About this task:
Below are lines of records; copy exactly those from the one containing "This screenshot has height=425, width=786." through the one containing "Given: Toggle Like on this post", leaving the pictures behind.

Input material:
[Start of section]
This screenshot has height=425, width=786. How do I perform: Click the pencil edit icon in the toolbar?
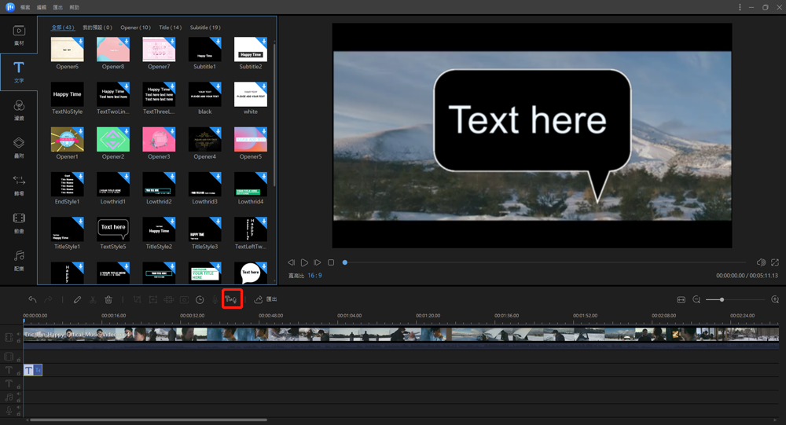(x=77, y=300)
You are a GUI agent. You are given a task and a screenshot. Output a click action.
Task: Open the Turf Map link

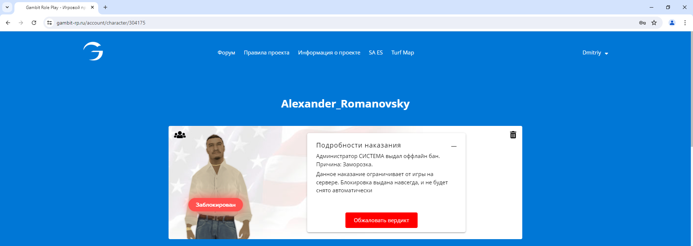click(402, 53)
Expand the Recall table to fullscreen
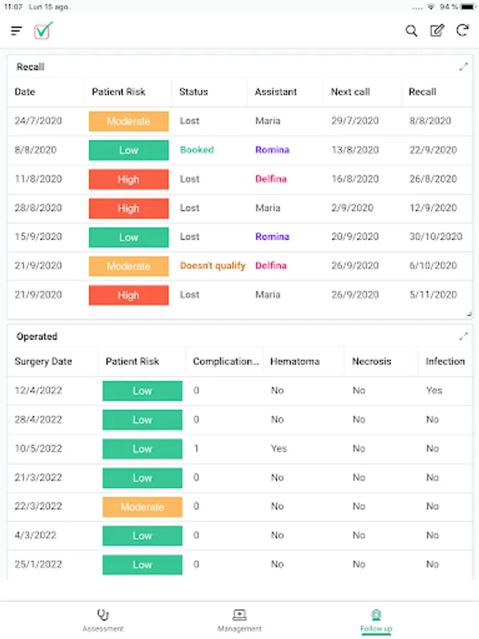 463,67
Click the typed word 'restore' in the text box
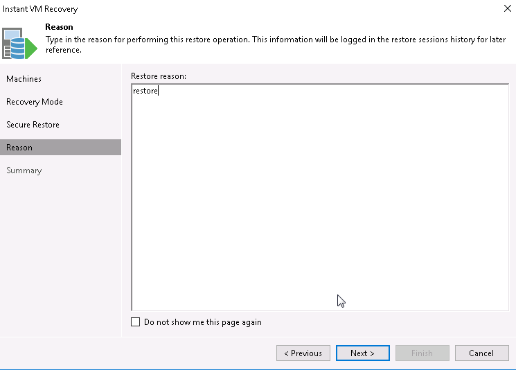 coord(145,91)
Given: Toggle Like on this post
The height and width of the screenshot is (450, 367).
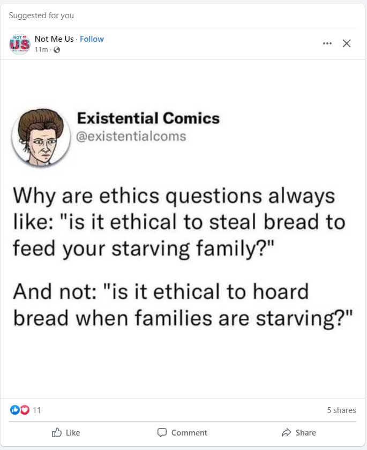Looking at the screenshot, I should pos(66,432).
[End of section]
[Start of section]
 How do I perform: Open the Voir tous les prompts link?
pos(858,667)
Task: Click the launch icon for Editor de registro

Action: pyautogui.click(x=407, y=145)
[End of section]
[Start of section]
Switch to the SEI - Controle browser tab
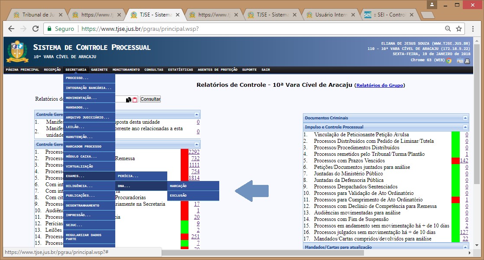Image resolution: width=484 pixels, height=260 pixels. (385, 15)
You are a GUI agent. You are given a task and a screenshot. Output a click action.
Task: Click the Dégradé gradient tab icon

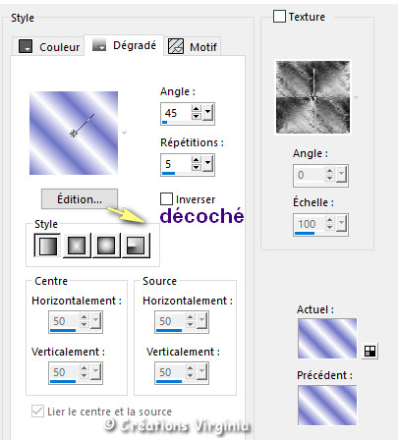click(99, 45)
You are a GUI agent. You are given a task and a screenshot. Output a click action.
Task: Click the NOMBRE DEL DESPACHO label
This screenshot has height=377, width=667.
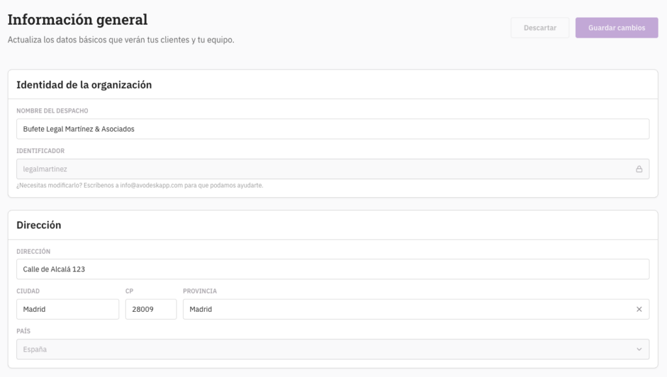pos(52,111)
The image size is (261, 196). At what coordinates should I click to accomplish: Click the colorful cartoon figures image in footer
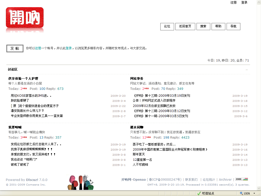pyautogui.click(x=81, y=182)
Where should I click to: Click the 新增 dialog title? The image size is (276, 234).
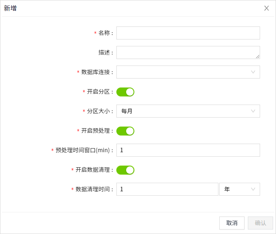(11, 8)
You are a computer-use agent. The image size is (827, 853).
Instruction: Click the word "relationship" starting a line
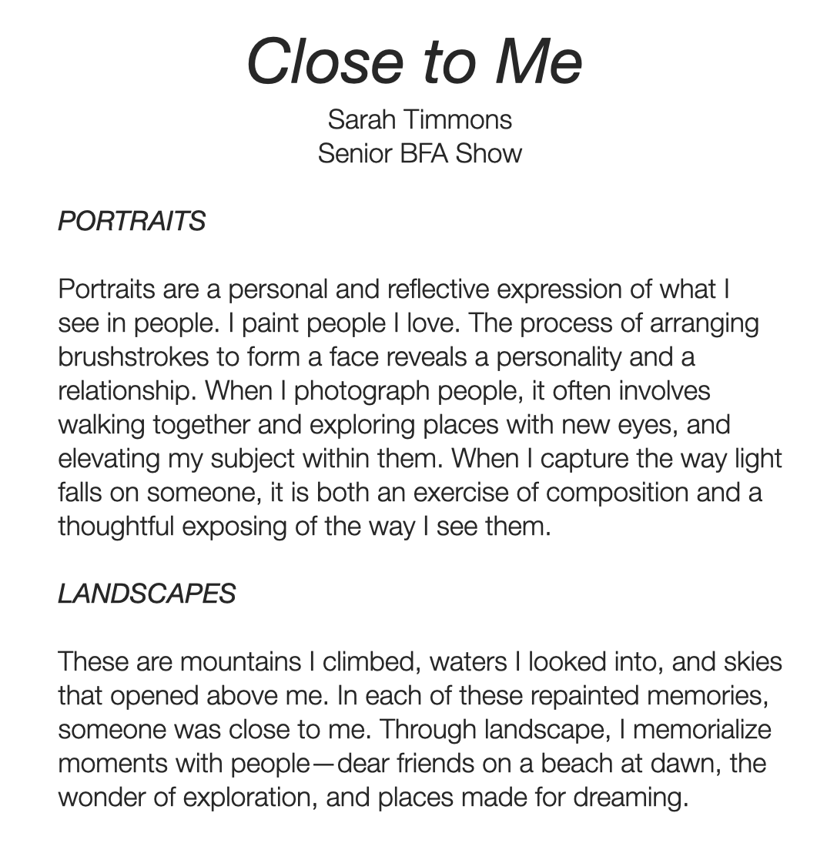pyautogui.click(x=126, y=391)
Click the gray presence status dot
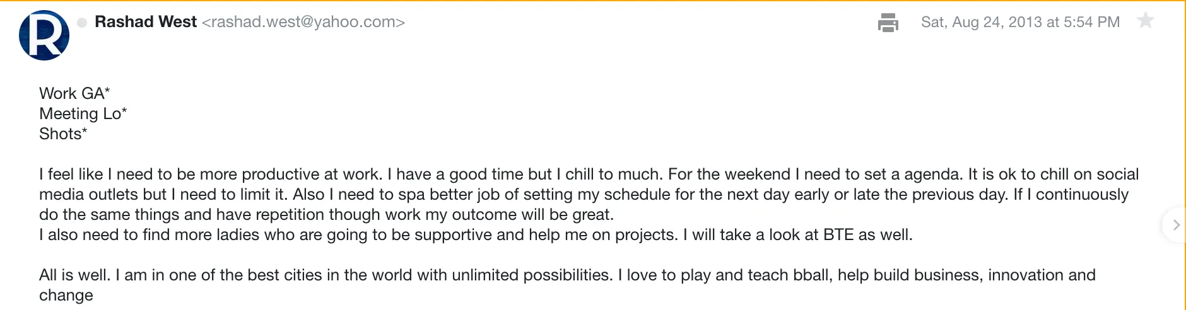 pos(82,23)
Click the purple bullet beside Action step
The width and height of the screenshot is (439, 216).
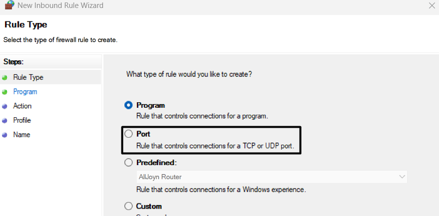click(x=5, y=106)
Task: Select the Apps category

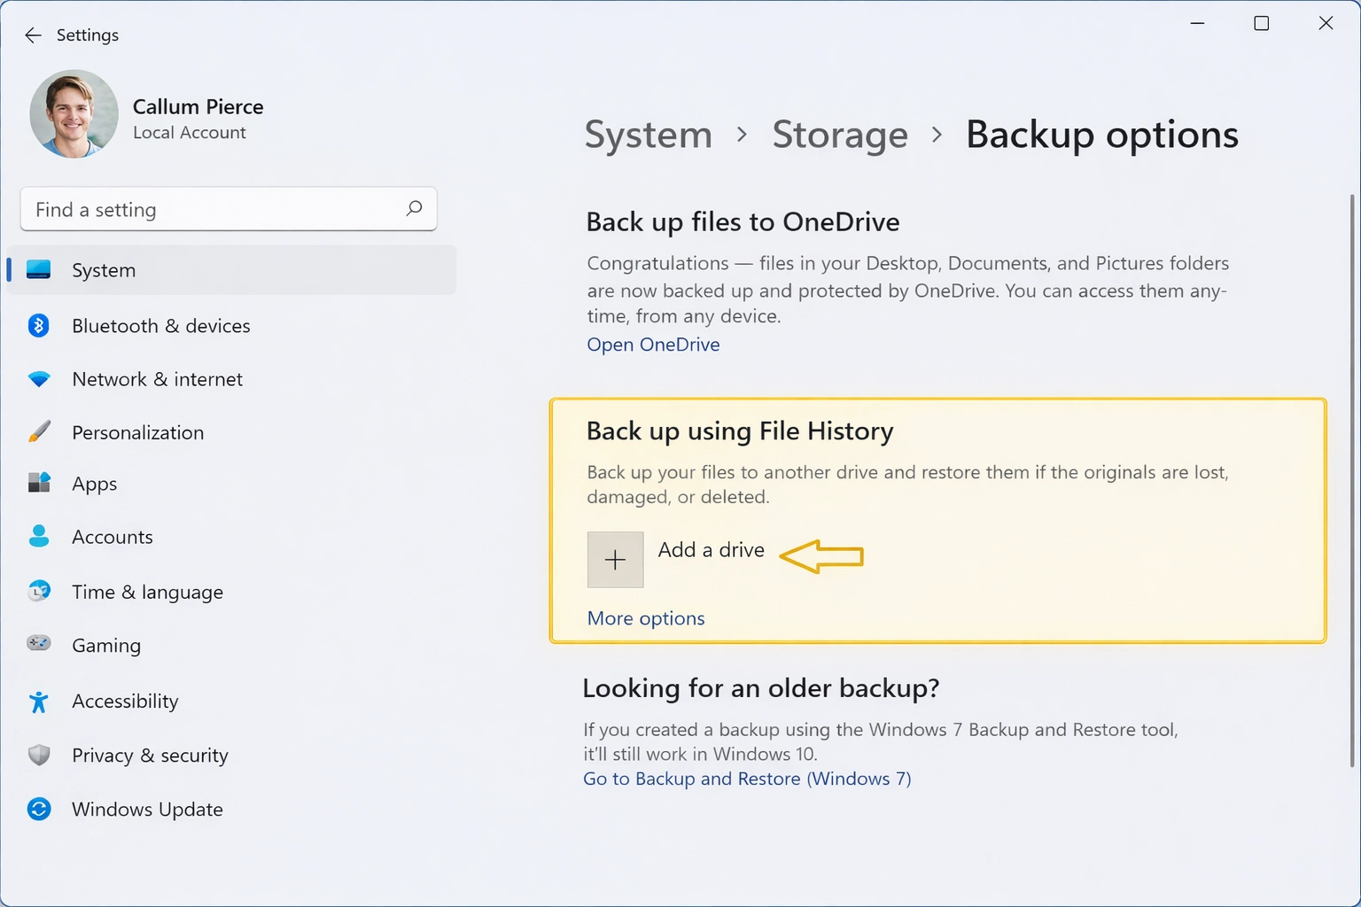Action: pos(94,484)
[End of section]
Solution:
This screenshot has height=425, width=786. How do I perform: Click the pencil edit icon in the toolbar?
(x=77, y=300)
You are a GUI agent. You are given a task and a screenshot. Output a click action.
Task: Open the Turf Map link

click(402, 53)
Expand the Recall table to fullscreen
 463,67
Click the typed word 'restore' in the text box
 coord(145,91)
Given: Toggle Like on this post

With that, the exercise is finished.